WHAT NEEDS TO BE DONE: Reproduce only this range: the line holding "The width and height of the screenshot is (479, 685)." through the last line of the data below, both included, exactly, with no pictures.

Data items
=== Begin Enclosure ===
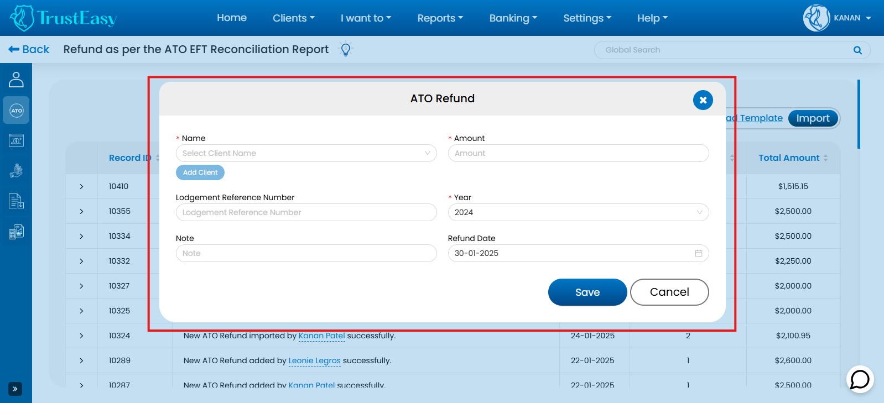The width and height of the screenshot is (884, 403).
Task: Click the calendar icon in Refund Date
Action: click(x=698, y=253)
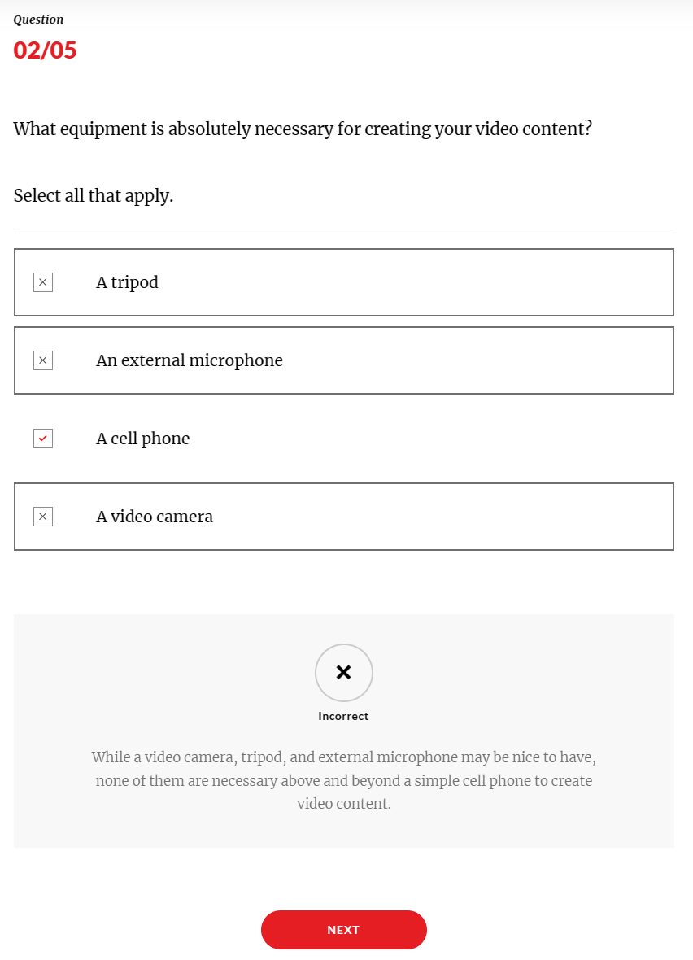Click the red "02/05" question counter

point(46,50)
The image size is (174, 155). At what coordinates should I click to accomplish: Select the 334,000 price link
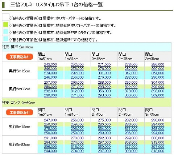click(x=104, y=128)
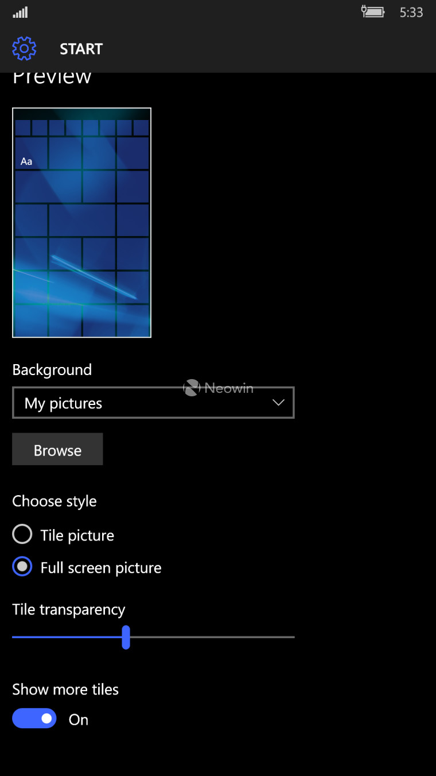Click the "Tile picture" option label
Viewport: 436px width, 776px height.
pos(77,535)
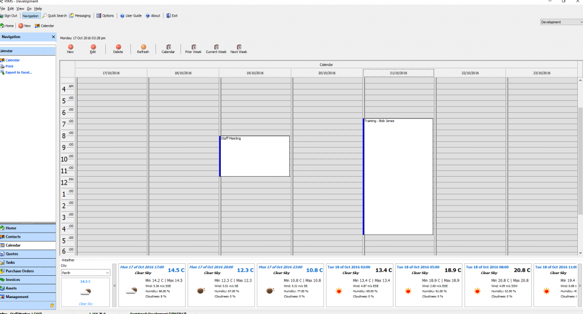The height and width of the screenshot is (314, 583).
Task: Click the Edit appointment icon
Action: pos(93,47)
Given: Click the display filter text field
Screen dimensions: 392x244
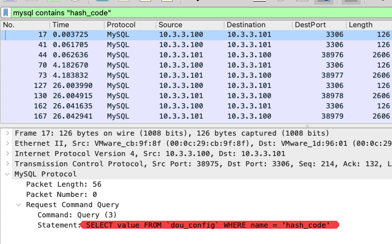Looking at the screenshot, I should [199, 12].
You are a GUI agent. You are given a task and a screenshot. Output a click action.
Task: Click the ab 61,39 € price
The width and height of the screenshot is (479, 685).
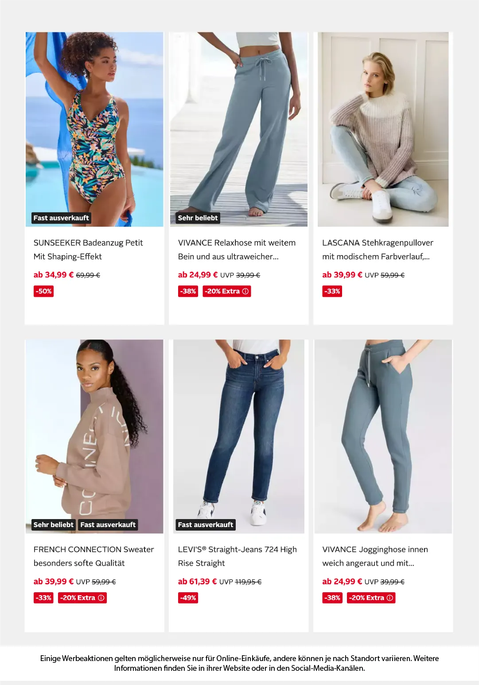coord(197,582)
=== End Enclosure ===
RESULT BELOW:
The width and height of the screenshot is (479, 685).
coord(197,582)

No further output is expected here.